Keyword search finds what you named. Semantic search finds what you meant. This MCP server indexes an entire codebase with local embeddings and lets AI assistants query it by concept — "where does authentication happen" returns relevant code even if no file contains the word "auth."

The Problem Space

AI coding assistants are limited by the context they can see. Keyword search misses conceptually related code when naming conventions differ. Sending entire codebases to cloud APIs raises privacy concerns and hits token limits. Developers need a way to search their code by meaning, locally, without external API calls.

Engineering the Solution

I built the retrieval system in layers: file discovery with gitignore-aware filtering, Tree-sitter AST chunking with regex fallback, local Hugging Face embeddings (no cloud API), WAL-backed MessagePack cache for crash recovery, and hybrid search combining BM25 lexical scoring with dense vector similarity. The MCP protocol exposes this as tools that any compatible AI assistant can call over stdio.

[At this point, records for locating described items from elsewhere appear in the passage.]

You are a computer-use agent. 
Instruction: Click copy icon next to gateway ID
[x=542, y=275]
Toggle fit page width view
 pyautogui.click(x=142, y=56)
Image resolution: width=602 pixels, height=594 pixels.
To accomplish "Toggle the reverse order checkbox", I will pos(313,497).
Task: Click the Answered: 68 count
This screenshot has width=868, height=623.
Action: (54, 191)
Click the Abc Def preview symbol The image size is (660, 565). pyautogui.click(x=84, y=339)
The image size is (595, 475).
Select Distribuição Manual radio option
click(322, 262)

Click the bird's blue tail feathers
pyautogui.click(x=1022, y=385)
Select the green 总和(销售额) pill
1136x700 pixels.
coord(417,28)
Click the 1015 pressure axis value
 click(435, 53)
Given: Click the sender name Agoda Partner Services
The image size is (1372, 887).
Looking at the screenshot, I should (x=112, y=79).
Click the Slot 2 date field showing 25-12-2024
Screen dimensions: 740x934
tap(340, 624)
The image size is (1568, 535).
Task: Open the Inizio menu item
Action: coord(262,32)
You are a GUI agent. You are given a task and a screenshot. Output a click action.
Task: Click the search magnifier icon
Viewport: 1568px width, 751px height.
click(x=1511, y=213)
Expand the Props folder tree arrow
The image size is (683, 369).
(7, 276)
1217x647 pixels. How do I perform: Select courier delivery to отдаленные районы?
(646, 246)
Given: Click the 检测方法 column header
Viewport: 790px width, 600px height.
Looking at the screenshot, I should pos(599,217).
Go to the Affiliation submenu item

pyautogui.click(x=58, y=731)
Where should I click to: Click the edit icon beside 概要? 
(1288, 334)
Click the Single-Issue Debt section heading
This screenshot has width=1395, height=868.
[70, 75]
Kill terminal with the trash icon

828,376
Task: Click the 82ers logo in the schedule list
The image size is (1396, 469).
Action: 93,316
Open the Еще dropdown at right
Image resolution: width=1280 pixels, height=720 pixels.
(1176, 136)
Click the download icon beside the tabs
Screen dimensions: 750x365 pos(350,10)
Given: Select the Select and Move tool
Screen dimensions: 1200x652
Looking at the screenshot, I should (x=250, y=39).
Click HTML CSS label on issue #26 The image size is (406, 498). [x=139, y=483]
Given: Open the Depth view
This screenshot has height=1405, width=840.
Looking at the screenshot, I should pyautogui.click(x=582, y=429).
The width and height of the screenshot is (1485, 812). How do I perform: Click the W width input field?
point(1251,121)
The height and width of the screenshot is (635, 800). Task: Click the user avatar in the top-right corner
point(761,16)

A Node.js MCP server with five registered tools: smart_search (hybrid semantic + lexical), symbol_search (regex + symbol index), reindex_codebase, clear_index_cache, and search_stats. The indexing pipeline uses staged processing — mtime-based change detection, AST-aware chunking, batched embedding with CPU/GPU paths, and incremental file watching through @parcel/watcher. The vector store enforces memory caps with LRU eviction and the WAL manager provides crash recovery with CRC32 integrity checks.

Impact & Outcomes

A working local semantic search infrastructure with integration tests covering search flow, indexing workflow, MCP tool registration, and embedding pipeline behavior. The system indexes codebases incrementally, persists vectors across restarts, and serves hybrid search results through the MCP protocol without any external API calls.

Reflections & Takeaways

Key observations from building this system:

  • Chunk boundaries matter more than embedding model choice for search quality. Function-level AST chunks consistently outperform fixed-window chunking.
  • WAL-based persistence is worth the complexity. Embedding an entire codebase takes minutes — losing that work on a process crash is unacceptable.
  • Hybrid search (BM25 + vector) with reciprocal rank fusion catches both exact identifier matches and conceptual similarity. Neither approach alone is sufficient.
In hindsight: I would add a dedicated MCP tool for indexing status so assistants can know whether the index is ready before attempting searches.
Next iteration: Adding cross-encoder reranking for the top results and exploring graph-based retrieval that follows import chains.